Some will say that hospitals should handle transfers between themselves. However, as hospitals hunker down, they are unlikely to volunteer their beds. After all, they have their own patients, employees, public image and bottom line to look after. Understandably, the welfare of patients at other hospitals is not their first concern. These incentives and realities necessitate government leadership, and when transfers cross state lines, federal action will be required.

Others will say doing this at scale is dangerous and prohibitively expensive. But these critics, like those in 1948, underestimate our potential. Our nation’s military has the necessary combination of expertise, resources and authority to oversee and carry out the transfers. And let’s not forget, federal leadership in moving patients during a crisis is not without precedent. When Hurricane Katrina hit New Orleans in 2005, thousands of patients were flown from flooded areas to nearby facilities. The mistake then was a delay in action. We should learn from that mistake.

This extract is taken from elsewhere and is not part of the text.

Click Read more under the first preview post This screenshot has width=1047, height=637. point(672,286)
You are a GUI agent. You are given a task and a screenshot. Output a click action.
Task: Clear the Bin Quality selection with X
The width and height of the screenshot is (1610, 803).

If we are to succeed, Mr. Trump must lead like Truman, New York must become our new Berlin, and the airlift should be ordered immediately. If we do so, once again countless lives will be saved. And a world inspired.

Michael Rose is a resident physician in internal medicine and pediatrics at Johns Hopkins Hospital in Baltimore. Sumit Agarwal is an internist at Brigham and Women’s Hospital and Harvard Medical School in Boston.